* EXERCISE TASKS
a: Say whether each statement agrees with the Siddhi prediction guide, answering yes or no and quoting the words of the guide that decide it: (i) The sentiment analysis is done with a pre-trained tensorflow model. (ii) The PMML model was trained with the MovieLense dataset. (iii) Movie recommendations are generated for every review, whether positive or negative.
b: Using the Siddhi prediction guide, answer these questions:
(i) What serves as the initial input to the system?
(ii) Which Siddhi constructs and extensions does the guide list?
(iii) What are recommendation systems usually based on?
c: Resume the Siddhi prediction guide after its last sentence.

Realtime predictions with pre-trained ML models¶
In this guide, we are going to understand how we can use Siddhi’s capability to perform real time predictions with a pre-trained machine learning models.
Scenario - Predicting movie ratings¶
Recommendation systems that model users and their interests are often used to improve various user services. Such systems are usually based on automatic prediction of user ratings of the items provided by the service.
Within this guide, we focus on using machine learning capabilities integrated with Siddhi to perform Sentiment Analysis and generate movie recommendations. We'll use a pretrained tensorflow model to predict whether a movie review is positive or negative using BERT in Tensorflow and then a PMML model trained with the MovieLense dataset to generate recommendations for a positively reviewed movie.
The following sections are available in this guide.
What you'll build¶
We are going to consider a real world use case of implementing a real time prediction requirement. This will help you to understand some Siddhi Stream Processing constructs and extensions such as filters, source, sinks, tensorflow, pmml extensions… Let’s jump in to the use case directly.
This guide demonstrates how we can build a recommendation system which recommends movies based on the user’s review comments. User would write a review comment on a movie and this review comment would be the initial input to the system. From the system, we would perform sentiment analysis using a pre-trained tensorflow model to binary classify the review comment as positive or negative. If the user’s comment is positive, we pass the UserId and the MovieId as inputs to a pre-trained PMML model which then generates movie recommendations.
Prerequisites¶
Below are the prerequisites that should be considered to implement the above use case.

* LISTING
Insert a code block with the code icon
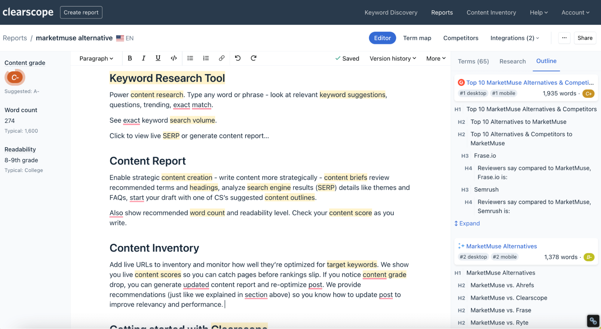 pyautogui.click(x=174, y=58)
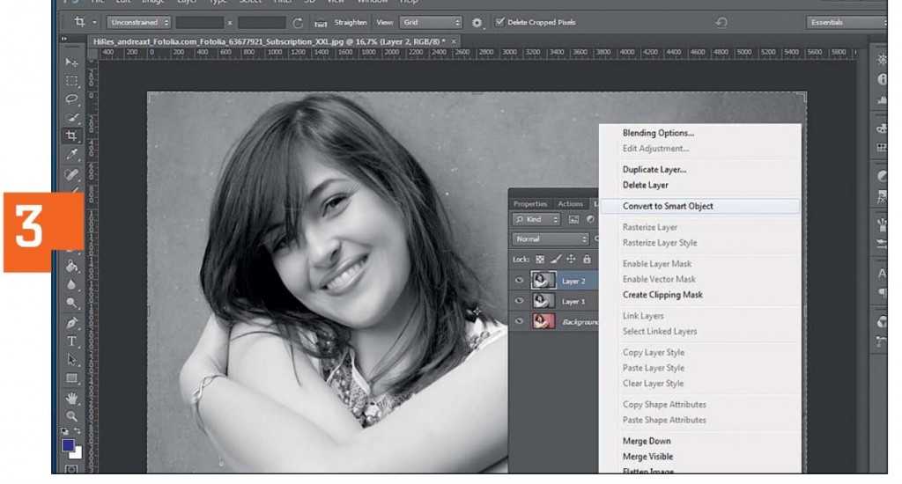The image size is (902, 484).
Task: Toggle visibility of the Background layer
Action: 520,322
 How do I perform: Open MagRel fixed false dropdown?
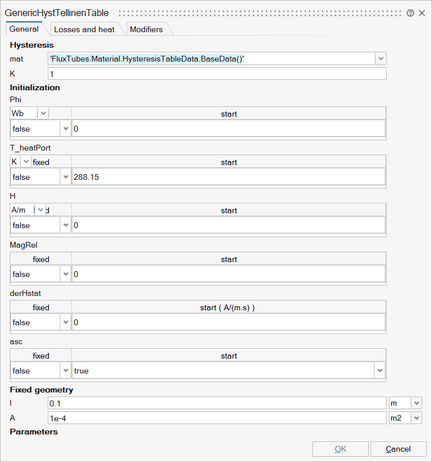(x=65, y=274)
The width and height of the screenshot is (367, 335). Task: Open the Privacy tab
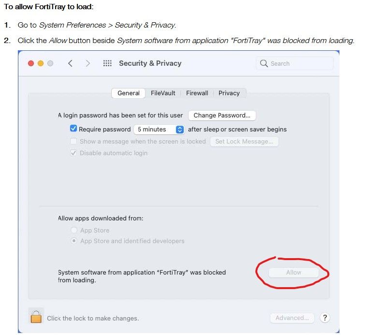[x=229, y=93]
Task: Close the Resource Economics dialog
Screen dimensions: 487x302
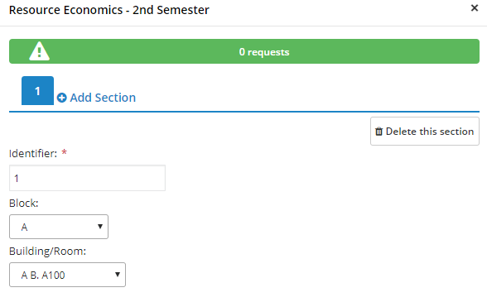Action: pyautogui.click(x=475, y=8)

* RESPONSES
a:
(i) Yes: "we would perform sentiment analysis using a pre-trained tensorflow model to binary classify the review comment as positive or negative"
(ii) Yes: "a PMML model trained with the MovieLense dataset"
(iii) No: "If the user’s comment is positive, we pass the UserId and the MovieId as inputs to a pre-trained PMML model which then generates movie recommendations."

b:
(i) A review comment that the user writes on a movie.
(ii) Filters, source, sinks, tensorflow and pmml extensions.
(iii) Automatic prediction of user ratings of the items provided by the service.

c:
Mandatory Requirements¶
- Siddhi tooling VM/Local distribution
- One of the Siddhi runner distributions
- VM/Local Runtime
- Docker Image
- K8S Operator (commands are given in deployment section)
- Java 8 or higher
- Siddhi Gpl Execution PMML extension
- Siddhi Execution Tensorflow extension
- Pre-trained sentiment analysis tensorflow model
- Pre-trained movie recommendation PMML model
Training Tensorflow model for Sentiment Analysis¶
We use the IMDB dataset that contains the text of 50,000 movie reviews from the Internet Movie Database. These are split into 25,000 reviews for training and 25,000 reviews for testing. The training and testing sets are balanced, meaning they contain an equal number of positive and negative reviews. We use this data to train a Tensorflow model.
You can find the Jupyter notebook used to train the tensorflow sentiment analysis model.
Training PMML model for movie recommendation¶
We use the MovieLens 1M Dataset that contain 1,000,209 anonymous ratings of approximately 3,900 movies for training the model. We use Scikit-Learn library to create the recommendation model and exports it using SkLearn2PMML to a PMML model.
You can find the Jupyter notebook used to train the movie recommendation model.
Requirements needed to deploy Siddhi in Docker/Kubernetes¶
Implementation¶
Let’s assume the system sends a HTTP request upon user adding a review comment to a movie to endpoint /feedbackInputStream registered by Siddhi Runtime. This HTTP request would contain the UserId, MovieId and the ReviewComment.
- Siddhi Runtime performs sentiment analysis on the received ReviewComment using a pre-trained tensorflow model.
- If the review comment is positive, then the MovieId and UserId are passed to a recommendation PMML model and it recommends few movies for the passed combination.
- This recommendation is then sent back as an HTTP request back to the system.
The use case depends on two extensions namely Siddhi-gpl-execution-pmml and Siddhi-execution-tensorflow extensions that are not bundled to the Siddhi distributions by default. Hence, these dependencies needs to be copied to the distribution before you start implementing the use case.
Copy siddhi-gpl-execution-pmml and siddhi-execution-tensorflow extensions to SIDDHI_TOOLING_HOME/bundles directory. Refer Adding Extensions and Third Party Dependencies documentation for more details.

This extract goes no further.